● **WORK INSTRUCTIONS**:
The data below should be repeated exactly and in full.

[Saved entries]
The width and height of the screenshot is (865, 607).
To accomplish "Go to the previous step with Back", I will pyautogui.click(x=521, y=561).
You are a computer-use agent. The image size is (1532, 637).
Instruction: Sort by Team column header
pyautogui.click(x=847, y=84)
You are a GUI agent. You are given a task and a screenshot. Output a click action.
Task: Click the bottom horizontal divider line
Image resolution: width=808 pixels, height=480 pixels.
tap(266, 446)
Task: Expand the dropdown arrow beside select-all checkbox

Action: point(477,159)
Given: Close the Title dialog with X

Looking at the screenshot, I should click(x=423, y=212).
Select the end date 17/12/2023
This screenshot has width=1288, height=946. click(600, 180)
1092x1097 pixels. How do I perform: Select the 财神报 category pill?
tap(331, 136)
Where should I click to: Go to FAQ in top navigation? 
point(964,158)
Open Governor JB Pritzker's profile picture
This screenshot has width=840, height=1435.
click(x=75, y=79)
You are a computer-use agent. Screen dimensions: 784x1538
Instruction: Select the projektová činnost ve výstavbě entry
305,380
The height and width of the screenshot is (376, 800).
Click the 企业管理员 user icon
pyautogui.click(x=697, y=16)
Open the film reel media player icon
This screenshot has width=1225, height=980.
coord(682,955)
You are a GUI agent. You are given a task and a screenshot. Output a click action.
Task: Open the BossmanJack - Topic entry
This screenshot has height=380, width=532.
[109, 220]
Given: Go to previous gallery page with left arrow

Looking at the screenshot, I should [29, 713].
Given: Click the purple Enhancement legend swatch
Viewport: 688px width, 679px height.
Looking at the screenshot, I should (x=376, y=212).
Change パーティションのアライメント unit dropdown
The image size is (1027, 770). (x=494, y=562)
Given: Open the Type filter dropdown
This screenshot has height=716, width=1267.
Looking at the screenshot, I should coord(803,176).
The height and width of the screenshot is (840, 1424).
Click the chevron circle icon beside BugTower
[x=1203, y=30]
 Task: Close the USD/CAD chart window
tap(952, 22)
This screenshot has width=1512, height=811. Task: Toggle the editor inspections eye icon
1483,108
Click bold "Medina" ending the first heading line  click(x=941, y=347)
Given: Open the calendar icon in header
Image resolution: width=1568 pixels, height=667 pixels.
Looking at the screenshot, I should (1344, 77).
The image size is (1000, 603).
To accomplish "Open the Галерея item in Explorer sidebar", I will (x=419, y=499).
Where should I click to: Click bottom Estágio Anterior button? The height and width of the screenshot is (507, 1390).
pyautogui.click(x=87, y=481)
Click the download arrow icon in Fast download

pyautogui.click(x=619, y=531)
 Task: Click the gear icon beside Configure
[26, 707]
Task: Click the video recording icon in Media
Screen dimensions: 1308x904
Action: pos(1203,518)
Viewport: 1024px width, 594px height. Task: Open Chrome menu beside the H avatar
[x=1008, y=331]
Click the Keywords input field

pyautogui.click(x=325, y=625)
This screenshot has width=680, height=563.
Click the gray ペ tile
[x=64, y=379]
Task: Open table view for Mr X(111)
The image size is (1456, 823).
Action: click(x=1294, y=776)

● **TASK RESPONSE**:
The width and height of the screenshot is (865, 607).
To accomplish "Go to the previous step with Back", I will pyautogui.click(x=521, y=561).
You are a computer-use agent. The image size is (1532, 637).
Instruction: Sort by Team column header
pyautogui.click(x=847, y=84)
You are a GUI agent. You are given a task and a screenshot. Output a click action.
Task: Click the bottom horizontal divider line
Image resolution: width=808 pixels, height=480 pixels.
tap(266, 446)
Task: Expand the dropdown arrow beside select-all checkbox

Action: point(477,159)
Given: Close the Title dialog with X

Looking at the screenshot, I should click(x=423, y=212).
Select the end date 17/12/2023
This screenshot has width=1288, height=946. click(600, 180)
1092x1097 pixels. How do I perform: Select the 财神报 category pill?
tap(331, 136)
Where should I click to: Go to FAQ in top navigation? 
point(964,158)
Open Governor JB Pritzker's profile picture
This screenshot has width=840, height=1435.
click(x=75, y=79)
You are a computer-use agent. Screen dimensions: 784x1538
Instruction: Select the projektová činnost ve výstavbě entry
305,380
The height and width of the screenshot is (376, 800).
Click the 企业管理员 user icon
pyautogui.click(x=697, y=16)
Open the film reel media player icon
This screenshot has width=1225, height=980.
coord(682,955)
You are a GUI agent. You are given a task and a screenshot. Output a click action.
Task: Open the BossmanJack - Topic entry
This screenshot has height=380, width=532.
[109, 220]
Given: Go to previous gallery page with left arrow

Looking at the screenshot, I should [29, 713].
Given: Click the purple Enhancement legend swatch
Viewport: 688px width, 679px height.
Looking at the screenshot, I should (x=376, y=212).
Change パーティションのアライメント unit dropdown
The image size is (1027, 770). (x=494, y=562)
Given: Open the Type filter dropdown
This screenshot has height=716, width=1267.
Looking at the screenshot, I should coord(803,176).
The height and width of the screenshot is (840, 1424).
Click the chevron circle icon beside BugTower
[x=1203, y=30]
 Task: Close the USD/CAD chart window
tap(952, 22)
This screenshot has width=1512, height=811. Task: Toggle the editor inspections eye icon
1483,108
Click bold "Medina" ending the first heading line  click(x=941, y=347)
Given: Open the calendar icon in header
Image resolution: width=1568 pixels, height=667 pixels.
Looking at the screenshot, I should (1344, 77).
The image size is (1000, 603).
To accomplish "Open the Галерея item in Explorer sidebar", I will (x=419, y=499).
Where should I click to: Click bottom Estágio Anterior button? The height and width of the screenshot is (507, 1390).
pyautogui.click(x=87, y=481)
Click the download arrow icon in Fast download

pyautogui.click(x=619, y=531)
 Task: Click the gear icon beside Configure
[26, 707]
Task: Click the video recording icon in Media
Screen dimensions: 1308x904
Action: pos(1203,518)
Viewport: 1024px width, 594px height. Task: Open Chrome menu beside the H avatar
[x=1008, y=331]
Click the Keywords input field

pyautogui.click(x=325, y=625)
This screenshot has width=680, height=563.
Click the gray ペ tile
[x=64, y=379]
Task: Open table view for Mr X(111)
The image size is (1456, 823).
Action: click(x=1294, y=776)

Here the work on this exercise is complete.